# Directions for this task
Once you find the line containing "You are a GUI" in the data below, copy it and each following line exactly, up to and including the line containing "This screenshot has width=845, height=481.", and nothing else.

# Material for this task
━━━━━━━━━━━━━━━━━━━━━━━━━━━━━━

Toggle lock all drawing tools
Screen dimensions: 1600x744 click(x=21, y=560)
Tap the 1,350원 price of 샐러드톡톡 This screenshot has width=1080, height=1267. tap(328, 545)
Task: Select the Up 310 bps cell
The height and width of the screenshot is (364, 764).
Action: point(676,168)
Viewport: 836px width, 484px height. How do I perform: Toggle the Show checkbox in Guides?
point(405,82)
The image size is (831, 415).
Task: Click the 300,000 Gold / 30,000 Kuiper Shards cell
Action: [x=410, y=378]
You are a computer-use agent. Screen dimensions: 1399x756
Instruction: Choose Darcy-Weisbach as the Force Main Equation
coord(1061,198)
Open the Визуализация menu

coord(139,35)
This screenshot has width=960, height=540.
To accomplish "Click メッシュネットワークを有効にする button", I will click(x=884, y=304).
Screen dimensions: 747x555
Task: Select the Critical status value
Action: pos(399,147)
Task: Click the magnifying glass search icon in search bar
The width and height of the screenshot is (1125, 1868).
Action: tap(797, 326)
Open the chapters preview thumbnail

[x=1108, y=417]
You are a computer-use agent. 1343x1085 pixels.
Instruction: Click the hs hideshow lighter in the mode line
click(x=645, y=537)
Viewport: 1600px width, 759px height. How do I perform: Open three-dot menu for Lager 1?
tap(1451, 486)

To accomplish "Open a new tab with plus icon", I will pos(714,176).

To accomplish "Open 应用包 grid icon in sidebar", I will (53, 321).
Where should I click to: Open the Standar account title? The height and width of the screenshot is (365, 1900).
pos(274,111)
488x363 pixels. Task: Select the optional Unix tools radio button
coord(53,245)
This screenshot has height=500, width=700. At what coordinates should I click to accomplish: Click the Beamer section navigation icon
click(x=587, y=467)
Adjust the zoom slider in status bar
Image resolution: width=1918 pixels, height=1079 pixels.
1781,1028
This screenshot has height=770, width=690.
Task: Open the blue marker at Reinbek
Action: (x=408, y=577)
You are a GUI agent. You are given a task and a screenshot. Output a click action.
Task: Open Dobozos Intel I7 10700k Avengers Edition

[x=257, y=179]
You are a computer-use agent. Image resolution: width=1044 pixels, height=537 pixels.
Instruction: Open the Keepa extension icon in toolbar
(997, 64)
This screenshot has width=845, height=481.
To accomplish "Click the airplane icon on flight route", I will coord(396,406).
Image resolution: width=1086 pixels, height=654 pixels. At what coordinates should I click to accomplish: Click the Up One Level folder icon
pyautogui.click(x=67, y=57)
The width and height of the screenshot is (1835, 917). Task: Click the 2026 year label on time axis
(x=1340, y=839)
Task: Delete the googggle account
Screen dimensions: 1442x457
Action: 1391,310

━━━━━━━━━━━━━━━━━━━━━━━━━━━━━━

# Result of this task
You are a GUI agent. You are given a task and a screenshot. Output a click action.
Task: Open Dobozos Intel I7 10700k Avengers Edition

[x=257, y=179]
You are a computer-use agent. Image resolution: width=1044 pixels, height=537 pixels.
Instruction: Open the Keepa extension icon in toolbar
(997, 64)
This screenshot has width=845, height=481.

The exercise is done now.